Readers of the first edition of "The Invention of the White Race" were startled by Allen’s bold assertion on the back cover: “When the first Africans arrived in Virginia in 1619, there were no ‘white’ people there; nor, according to the colonial records, would there be for another sixty years.” That statement, based on twenty-plus years of research of Virginia’s colonial records, reflected the fact that Allen found “no instance of the official use of the word ‘white’ as a token of social status” prior to its appearance in a Virginia law passed in 1691. As he later explained, “Others living in the colony at that time were English; they had been English when they left England, and naturally they and their Virginia-born children were English, they were not ‘white.’ White identity had to be carefully taught, and it would be only after the passage of some six crucial decades” that the word “would appear as a synonym for European-American.”

Allen was not merely speaking of word usage, however. His probing research led him to conclude – based on the commonality of experience and demonstrated solidarity between African-American and European-American laboring people, the lack of a substantial intermediate buffer social control stratum, and the indeterminate status of African-Americans – that the “white race” was not, and could not have been, functioning in early Virginia.

It is in the context of such findings that he offers his major thesis -- the “white race” was invented as a ruling class social control formation in response to labor solidarity as manifested in the later, civil war stages of Bacon's Rebellion (1676-77). To this he adds two important corollaries: 1) the ruling elite, in its own class interest, deliberately instituted a system of racial privileges to define and maintain the “white race” and establish a system of racial oppression and 2) the consequences were not only ruinous to the interests of African-Americans, they were also “disastrous” for European-American workers.

In developing these theses Allen challenges the two main ideological props of white supremacy – the notion that “racism” is innate, and it is therefore useless to struggle against it, and the argument that European-American workers benefit from “white race” privileges and that it is in their interest not to oppose them and not to oppose white supremacy.

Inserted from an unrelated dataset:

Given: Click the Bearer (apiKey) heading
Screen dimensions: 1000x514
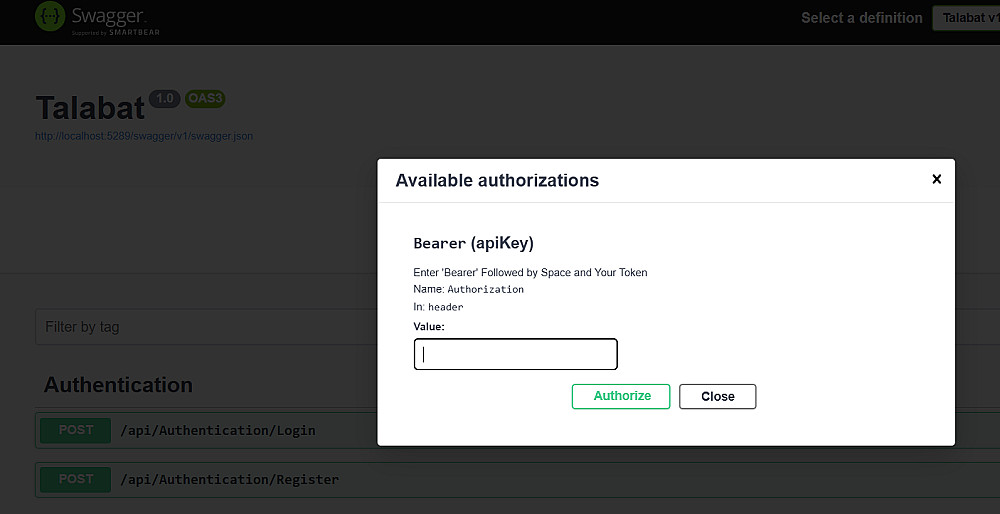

His challenge to these ideological props of white supremacy is both historical and theoretical. Allen offers meticulous use of sources, probing analysis of “Racial Oppression and Social Control” (the sub-title of this volume), and important comparative study that includes analogies, parallels, and differences between the Anglo-American plantation colonies, Ireland, and the Anglo-Caribbean colonies. He chooses these examples, all subjected to domination by Anglo ruling elites, in order to show that racial oppression is a system of social control not based on phenotype (skin color, etc.) and to show that social control factors impact how racial oppression begins, is maintained, and can be transformed.

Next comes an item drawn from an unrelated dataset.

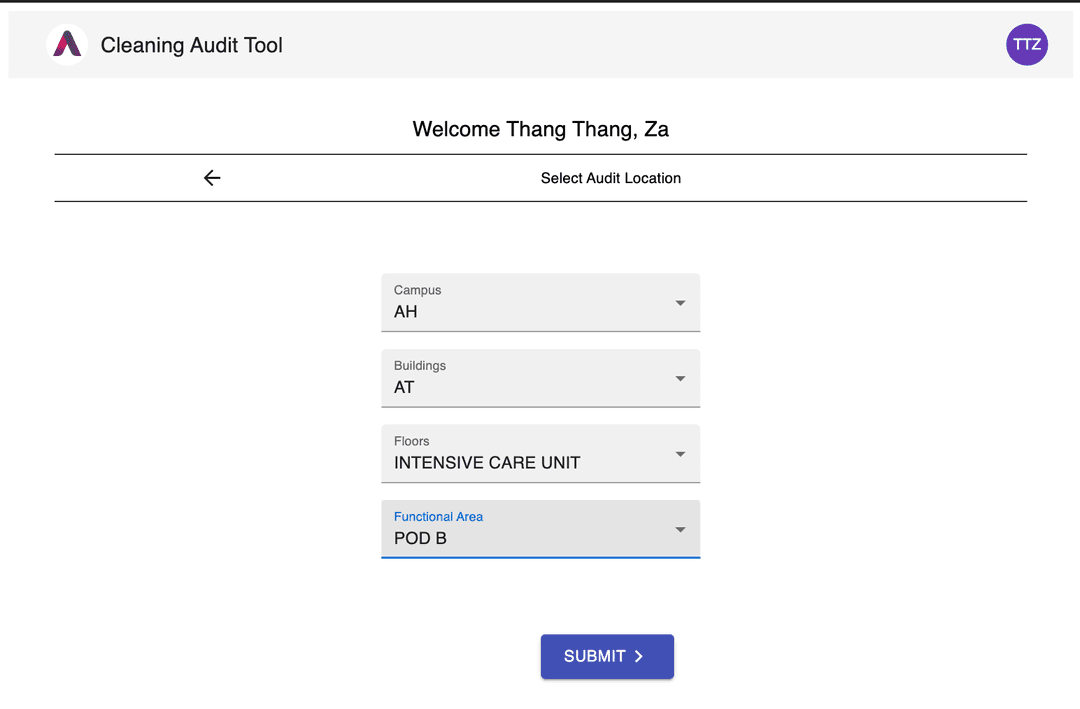Click the Select Audit Location heading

"The Invention of the White Race" is Allen’s magnum opus – he worked on it for over twenty years. Its second volume, subtitled "The Origin of Racial Oppression in Anglo-America," rigorously details the invention of the “white race” and the development of racial slavery, a particular form of racial oppression, in late seventeenth- and early eighteenth-century Virginia. He claimed, with justification, that the second volume “contains the best of me.”

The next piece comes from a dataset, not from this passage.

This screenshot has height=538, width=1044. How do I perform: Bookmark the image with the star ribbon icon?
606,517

In Volume II, on "The Origin of Racial Oppression in Anglo-America," Allen tells the story of the invention of the “white race” in the late seventeenth- and early eighteenth-century Anglo-American plantation colonies. His primary focus is on the pattern-setting Virginia colony, and he pays special attention to the reduction of tenants and wage-laborers in the majority English labor force to chattel bond-servants in the 1620s. In so doing, he emphasizes that this was a qualitative break from the condition of laborers in England and from long established English labor law, that it was not a feudal carryover, that it was imposed under capitalism, and that it was an essential precondition of the emergence of the lifetime hereditary chattel bond-servitude imposed upon African-American laborers under the system of racial slavery. Allen describes how, throughout much of the seventeenth century, the status of African-Americans was indeterminate (because it was still being fought out) and he details the similarity of conditions for African-American and European-American laborers and bond-servants. He also documents many significant instances of labor solidarity and unrest, especially during the 1660s and 1670s. Most important is his analysis of the civil war stage of Bacon’s Rebellion when "foure hundred English and Negroes in Arms" fought together demanding freedom from bondage.

It was in the period after Bacon's Rebellion that the “white race” was invented as a ruling-class social control formation. Allen describes systematic ruling-class policies, which conferred “white race” privileges on European-Americans while imposing harsher disabilities on African-Americans resulting in a system of racial slavery, a form of racial oppression that also imposed severe racial proscriptions on free African-Americans. He emphasizes that when African-Americans were deprived of their long-held right to vote in Virginia and Governor William Gooch explained in 1735 that the Virginia Assembly had decided upon this curtailment of the franchise in order "to fix a perpetual Brand upon Free Negros & Mulattos," it was not an "unthinking decision." Rather, it was a deliberate act by the plantation bourgeoisie and was a conscious decision in the process of establishing a system of racial oppression, even though it entailed repealing an electoral principle that had existed in Virginia for more than a century.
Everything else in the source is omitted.